When Rome recognised slaves as property, Seneka—a famous Stoic proponent and an influential senator—called for their humane treatment and stressed that we all share the same fundamental humanity.
Marcus Aurelius, one of Rome’s greatest emperors, led his empire through two major wars while dealing with the deaths of many of his children with the help of stoicism; many centuries later, his journals would help guide one of the most important people in history through his time in jail fighting for racial equality in South Africa. Nelson Mandela, after his victory, stressed peace and reconciliation, teaching people that while the crimes of the past cannot be undone, we should live in the present and seek for a better, a more just future. Applying one of the virtues of Stoicism.
Stoicism may seem like being virtuous and logical is all you need to lead a happy life; yet, while they do put these in the top priority, preferred indifferents are also of importance to them. Preferred indifferents refers to health, wealth, education and all those types of things. So what they preach is: while being virtuous will lead to having a moral life, losing your health or wealth will not rob you of that moral life as long as you continue to lead it. So it isn’t as important but it is valid. While other schools like the cynics believed that being moral and ethical in life is all that you need, family, wealth and all were distractions.
To now address the elephant in the room: is Stoicism the art of tranquility? While the evidence above suggests that Stoicism will lead only to good things, we all know it’s a little curious when things are going unimaginably good for us. So is there a bad side to Stoicism?
Since this was written many centuries ago, there might be arguments expressing how the scriptures will only refer to the male. But I personally think if the school of Stoicism were to exist today, it would be very inclusive and open for everyone.
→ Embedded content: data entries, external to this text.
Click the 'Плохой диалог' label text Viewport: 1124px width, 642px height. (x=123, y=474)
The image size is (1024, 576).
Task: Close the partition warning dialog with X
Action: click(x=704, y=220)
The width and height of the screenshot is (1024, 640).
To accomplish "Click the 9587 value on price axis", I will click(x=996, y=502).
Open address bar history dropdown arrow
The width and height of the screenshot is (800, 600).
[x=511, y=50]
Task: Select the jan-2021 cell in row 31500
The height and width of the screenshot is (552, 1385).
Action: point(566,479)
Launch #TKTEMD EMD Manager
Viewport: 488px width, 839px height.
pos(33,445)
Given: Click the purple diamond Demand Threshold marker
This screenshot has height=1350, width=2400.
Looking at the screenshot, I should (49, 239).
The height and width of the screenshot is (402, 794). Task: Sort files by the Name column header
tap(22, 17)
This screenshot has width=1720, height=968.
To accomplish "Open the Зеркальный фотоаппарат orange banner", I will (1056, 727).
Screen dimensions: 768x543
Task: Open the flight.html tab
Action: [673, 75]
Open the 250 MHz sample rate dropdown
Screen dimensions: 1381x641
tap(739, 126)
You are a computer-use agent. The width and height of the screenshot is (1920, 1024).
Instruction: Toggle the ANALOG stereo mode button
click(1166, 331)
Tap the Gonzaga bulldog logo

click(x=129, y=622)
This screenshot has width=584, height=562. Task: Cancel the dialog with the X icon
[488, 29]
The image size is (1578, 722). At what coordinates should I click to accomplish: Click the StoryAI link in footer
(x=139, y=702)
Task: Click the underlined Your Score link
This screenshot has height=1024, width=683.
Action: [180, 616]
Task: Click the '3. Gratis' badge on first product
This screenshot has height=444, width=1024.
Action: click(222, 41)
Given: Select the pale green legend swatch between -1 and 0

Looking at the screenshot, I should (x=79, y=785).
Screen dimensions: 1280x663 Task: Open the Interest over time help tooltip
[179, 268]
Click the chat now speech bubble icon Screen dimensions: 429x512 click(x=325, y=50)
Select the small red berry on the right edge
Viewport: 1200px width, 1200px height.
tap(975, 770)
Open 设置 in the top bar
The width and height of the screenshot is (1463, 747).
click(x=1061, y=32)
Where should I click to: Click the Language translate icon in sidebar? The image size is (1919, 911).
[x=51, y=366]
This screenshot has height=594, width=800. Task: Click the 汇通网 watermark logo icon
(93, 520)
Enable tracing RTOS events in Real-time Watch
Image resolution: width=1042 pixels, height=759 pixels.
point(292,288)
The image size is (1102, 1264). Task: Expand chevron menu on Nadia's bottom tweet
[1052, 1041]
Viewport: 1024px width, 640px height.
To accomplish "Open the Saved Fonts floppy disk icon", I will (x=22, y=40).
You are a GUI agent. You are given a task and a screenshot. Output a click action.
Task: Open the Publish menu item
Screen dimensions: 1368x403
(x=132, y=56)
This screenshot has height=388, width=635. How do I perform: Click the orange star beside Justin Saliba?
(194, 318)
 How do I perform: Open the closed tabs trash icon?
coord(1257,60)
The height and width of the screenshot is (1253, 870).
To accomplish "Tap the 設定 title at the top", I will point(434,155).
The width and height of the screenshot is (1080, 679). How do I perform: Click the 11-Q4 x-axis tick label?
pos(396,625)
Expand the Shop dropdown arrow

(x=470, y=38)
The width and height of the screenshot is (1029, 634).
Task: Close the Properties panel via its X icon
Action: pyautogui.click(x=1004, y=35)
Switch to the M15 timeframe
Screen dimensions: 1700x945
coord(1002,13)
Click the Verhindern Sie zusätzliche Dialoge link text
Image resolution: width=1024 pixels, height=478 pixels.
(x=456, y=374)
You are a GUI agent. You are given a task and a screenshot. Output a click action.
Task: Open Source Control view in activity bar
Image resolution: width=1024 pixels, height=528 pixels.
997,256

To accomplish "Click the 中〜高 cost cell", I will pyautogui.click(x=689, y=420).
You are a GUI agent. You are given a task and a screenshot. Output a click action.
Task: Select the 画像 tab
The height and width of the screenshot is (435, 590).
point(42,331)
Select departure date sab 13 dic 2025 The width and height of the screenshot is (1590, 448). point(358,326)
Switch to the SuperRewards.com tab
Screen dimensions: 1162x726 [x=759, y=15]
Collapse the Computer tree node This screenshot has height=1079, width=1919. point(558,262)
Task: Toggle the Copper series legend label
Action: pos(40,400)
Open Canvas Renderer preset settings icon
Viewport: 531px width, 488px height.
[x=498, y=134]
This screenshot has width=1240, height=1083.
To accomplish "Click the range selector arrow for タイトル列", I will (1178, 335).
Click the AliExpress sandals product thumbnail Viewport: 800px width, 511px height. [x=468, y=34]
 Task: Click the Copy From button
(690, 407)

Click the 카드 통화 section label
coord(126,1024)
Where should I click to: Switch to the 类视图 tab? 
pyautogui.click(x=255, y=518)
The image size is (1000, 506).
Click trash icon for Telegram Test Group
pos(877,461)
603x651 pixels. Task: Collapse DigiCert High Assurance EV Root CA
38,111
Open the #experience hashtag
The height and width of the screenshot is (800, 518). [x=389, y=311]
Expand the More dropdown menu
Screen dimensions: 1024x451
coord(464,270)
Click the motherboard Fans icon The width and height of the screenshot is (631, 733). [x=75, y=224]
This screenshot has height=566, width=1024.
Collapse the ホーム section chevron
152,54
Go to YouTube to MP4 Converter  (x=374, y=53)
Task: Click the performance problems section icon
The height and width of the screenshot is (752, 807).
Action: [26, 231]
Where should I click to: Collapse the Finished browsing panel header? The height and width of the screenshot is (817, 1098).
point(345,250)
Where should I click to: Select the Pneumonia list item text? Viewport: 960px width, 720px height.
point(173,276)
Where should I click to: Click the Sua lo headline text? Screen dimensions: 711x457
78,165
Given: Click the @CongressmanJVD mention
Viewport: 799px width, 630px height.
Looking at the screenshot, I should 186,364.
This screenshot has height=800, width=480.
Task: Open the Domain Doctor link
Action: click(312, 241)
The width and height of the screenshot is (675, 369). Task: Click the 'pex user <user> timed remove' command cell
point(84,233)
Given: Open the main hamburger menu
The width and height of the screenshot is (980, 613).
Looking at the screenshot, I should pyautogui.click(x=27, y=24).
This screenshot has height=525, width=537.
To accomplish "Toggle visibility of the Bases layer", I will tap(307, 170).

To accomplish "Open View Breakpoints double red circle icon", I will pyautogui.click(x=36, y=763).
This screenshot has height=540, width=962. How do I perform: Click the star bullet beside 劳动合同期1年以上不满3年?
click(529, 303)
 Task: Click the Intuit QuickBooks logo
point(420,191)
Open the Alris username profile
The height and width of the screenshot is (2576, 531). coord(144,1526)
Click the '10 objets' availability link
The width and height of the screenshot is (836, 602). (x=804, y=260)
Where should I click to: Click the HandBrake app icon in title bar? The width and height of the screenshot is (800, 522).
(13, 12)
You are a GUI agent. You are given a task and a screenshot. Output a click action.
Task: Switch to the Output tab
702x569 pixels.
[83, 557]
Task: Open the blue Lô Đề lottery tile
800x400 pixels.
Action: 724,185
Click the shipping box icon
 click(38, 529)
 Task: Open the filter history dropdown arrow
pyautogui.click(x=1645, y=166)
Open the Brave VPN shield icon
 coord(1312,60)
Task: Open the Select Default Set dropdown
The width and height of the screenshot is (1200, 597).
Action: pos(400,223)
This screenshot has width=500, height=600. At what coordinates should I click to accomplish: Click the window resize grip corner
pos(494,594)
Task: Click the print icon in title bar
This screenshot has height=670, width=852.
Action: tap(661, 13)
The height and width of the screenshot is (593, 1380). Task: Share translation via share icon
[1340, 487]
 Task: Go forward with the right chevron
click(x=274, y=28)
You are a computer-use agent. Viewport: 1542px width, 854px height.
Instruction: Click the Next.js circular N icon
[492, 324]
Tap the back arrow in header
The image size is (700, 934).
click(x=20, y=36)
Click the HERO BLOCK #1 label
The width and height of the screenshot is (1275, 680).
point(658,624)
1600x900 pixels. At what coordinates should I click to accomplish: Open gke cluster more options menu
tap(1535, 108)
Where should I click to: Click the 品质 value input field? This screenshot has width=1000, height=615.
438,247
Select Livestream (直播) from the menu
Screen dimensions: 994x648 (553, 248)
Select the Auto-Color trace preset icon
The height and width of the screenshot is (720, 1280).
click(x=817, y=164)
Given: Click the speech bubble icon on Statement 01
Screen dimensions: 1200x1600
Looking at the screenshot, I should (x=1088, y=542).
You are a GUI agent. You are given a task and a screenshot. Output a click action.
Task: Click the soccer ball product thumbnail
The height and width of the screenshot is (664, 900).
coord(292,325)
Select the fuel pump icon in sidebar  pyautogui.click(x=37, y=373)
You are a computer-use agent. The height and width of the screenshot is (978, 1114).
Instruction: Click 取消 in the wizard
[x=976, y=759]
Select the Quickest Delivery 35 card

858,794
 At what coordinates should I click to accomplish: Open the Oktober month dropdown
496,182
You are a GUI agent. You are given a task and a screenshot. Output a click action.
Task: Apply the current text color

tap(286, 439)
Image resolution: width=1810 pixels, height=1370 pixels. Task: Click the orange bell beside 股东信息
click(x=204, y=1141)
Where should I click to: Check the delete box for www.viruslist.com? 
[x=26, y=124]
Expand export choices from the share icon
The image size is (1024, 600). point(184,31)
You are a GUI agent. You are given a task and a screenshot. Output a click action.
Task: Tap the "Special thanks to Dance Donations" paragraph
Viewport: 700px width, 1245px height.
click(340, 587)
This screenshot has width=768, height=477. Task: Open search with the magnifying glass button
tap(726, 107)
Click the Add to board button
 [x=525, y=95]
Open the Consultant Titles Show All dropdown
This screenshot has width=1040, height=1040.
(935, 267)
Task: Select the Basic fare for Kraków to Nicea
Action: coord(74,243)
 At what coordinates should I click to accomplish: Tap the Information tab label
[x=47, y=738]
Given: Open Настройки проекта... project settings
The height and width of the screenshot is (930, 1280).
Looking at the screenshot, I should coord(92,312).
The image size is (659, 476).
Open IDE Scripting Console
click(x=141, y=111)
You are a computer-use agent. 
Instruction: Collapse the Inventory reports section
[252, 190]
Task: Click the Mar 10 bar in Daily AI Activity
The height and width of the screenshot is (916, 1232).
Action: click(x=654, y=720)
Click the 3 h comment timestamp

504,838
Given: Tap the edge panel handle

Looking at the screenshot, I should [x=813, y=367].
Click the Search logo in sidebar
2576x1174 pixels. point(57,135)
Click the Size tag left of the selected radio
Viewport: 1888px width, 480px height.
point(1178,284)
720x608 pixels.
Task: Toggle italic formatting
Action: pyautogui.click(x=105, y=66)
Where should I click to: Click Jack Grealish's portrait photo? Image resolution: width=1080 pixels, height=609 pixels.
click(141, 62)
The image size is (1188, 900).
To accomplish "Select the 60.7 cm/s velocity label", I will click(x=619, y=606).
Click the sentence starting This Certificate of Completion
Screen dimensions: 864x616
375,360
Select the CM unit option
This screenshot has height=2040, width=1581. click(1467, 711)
Stoicism focuses on eliminating emotion from the process of finding a solution, while this is an admirable quality while carrying out difficult tasks like that of an army major. But when it comes to personal matters, the involvement of feeling plays a major role. That’s what makes us human, so removing that aspect is basically making us robots. You cannot start quoting stoicism when a loved one passes away,
We have entered the kingdom of Fortune, whose rule is harsh and unconquerable, and at her whim we will endure suffering, deserved and undeserved
This was told by a Stoic to a mother who had just lost her son, now I don’t know about you, but I find that a tad inappropriate
So on that note, I would like to wrap this up by saying while stoicism is beneficial to most aspects of life, it should always be “used” in moderation, like countless other things in life.